加密小师妹|Monica|4月 25, 2026 10:50
First, answer my question. Which of these two images was generated by AI?
Think of the answer before continuing, but before that, we may unknowingly be standing at another turning point in the development of AI.
In the past two weeks, there have been significant updates almost every day: OpenAI has released GPT-5.5, promoting the concept of "digital workers" who can independently complete multi-step engineering tasks; Anthropic subsequently launched Claude Opus 4.7, and SWE bench Pro achieved a programming review score of 64.3%, nearly 11 percentage points higher than the previous generation; The actual task resolution rate of cursor has increased by 13%, and Lotte's actual production bug resolution has directly tripled; Google's Gemini 3.1 Flash has increased its response speed by 2.5 times and reduced its price by half.
The competition is so fierce that not following up every month is like missing an entire era.
But among them, the one that interests me the most and has the most direct impact on daily life is GPT Image 2.
It's not another update that makes the drawing look better, but a complete overhaul of the entire generation method: the model has already completed planning for layout, semantics, and intent before generating the first pixel. Just like GPT for text, it wants to become the 'GPT of the image field'.
The most obvious changes are:
Chinese characters are no longer messy. The accuracy of text rendering has increased from 90% to about 99%, and can be used in Chinese, Japanese, and Korean. Previously, the text in AI generated images was basically equivalent to ghost symbols, but this problem is now close to being solved.
You can change a picture just by speaking human words. Multiple rounds of natural language editing, you can say 'change the building on the left to red and add neon lights', and then say' add a full moon to the sky 'without having to rewrite a long prompt.

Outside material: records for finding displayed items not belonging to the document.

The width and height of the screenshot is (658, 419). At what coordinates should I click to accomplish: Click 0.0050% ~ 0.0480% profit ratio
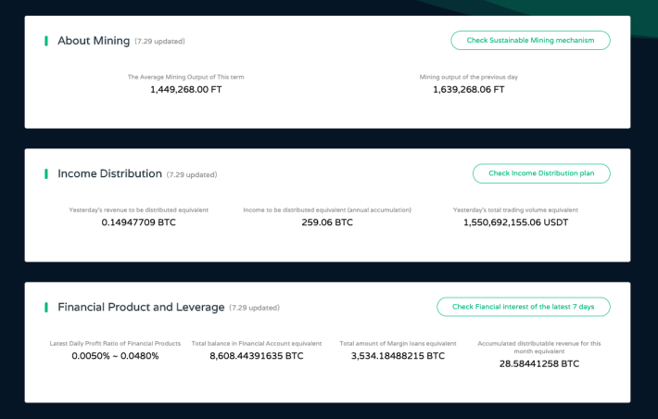tap(115, 356)
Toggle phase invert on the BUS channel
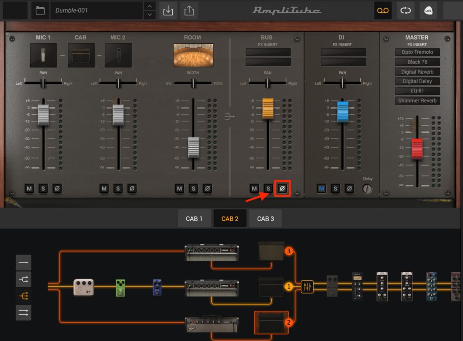 282,189
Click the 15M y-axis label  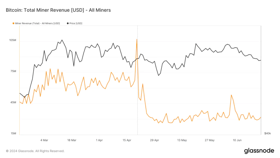tap(13, 134)
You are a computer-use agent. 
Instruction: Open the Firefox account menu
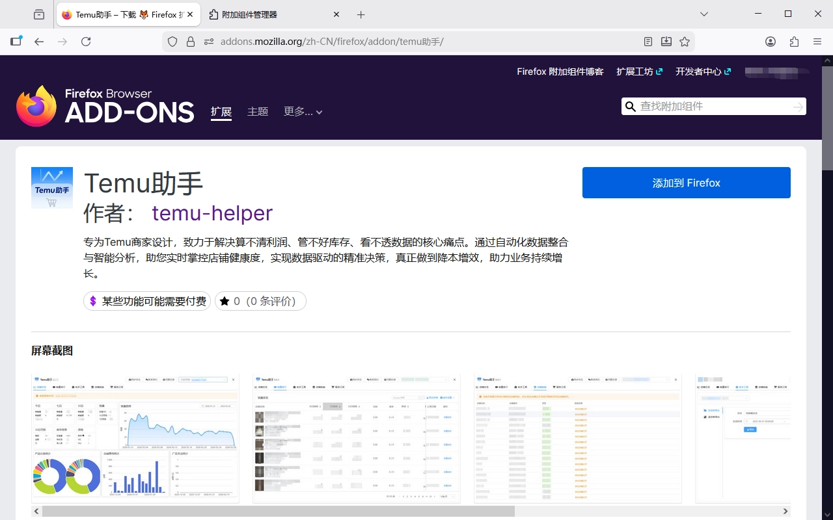(x=771, y=41)
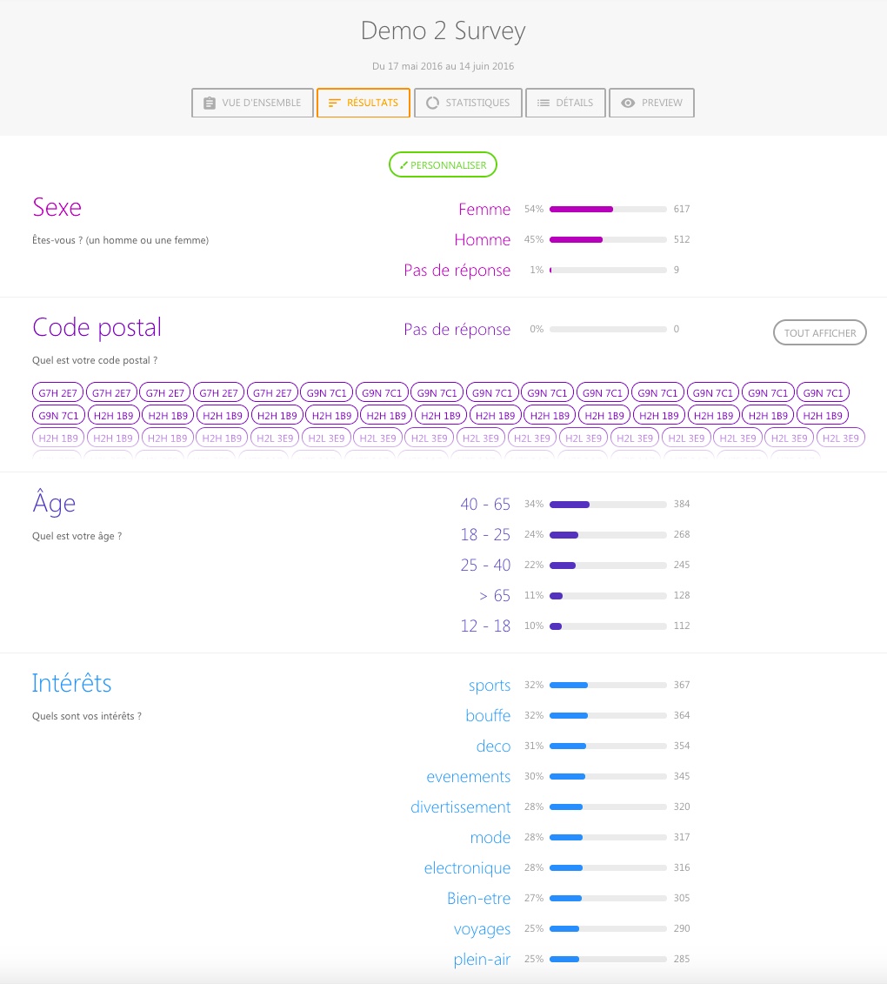Click the Sexe section heading
Image resolution: width=887 pixels, height=984 pixels.
57,207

The resolution has reached 4K, and it's even faster. The maximum generation speed is 4096 × 4096, which is about 2 times faster than the previous generation.
The effect of generating UI and app screenshots has skyrocketed, enough to make it appear fake.
I have always believed that text is the most efficient carrier of information for humans, but images are the most instinctive way of communication. When AI graphics go from being a "toy" to a "productivity tool" and the real threshold is lowered, everyone who has ideas but struggles to make graphics can finally express what is in their mind in its entirety.
But the same ability also means that soon, you may not be able to trust the "live photo" in your social circle, the "evidence picture" in the news, and the "screenshot" in the chat box anymore.
The era of seeing is believing is over.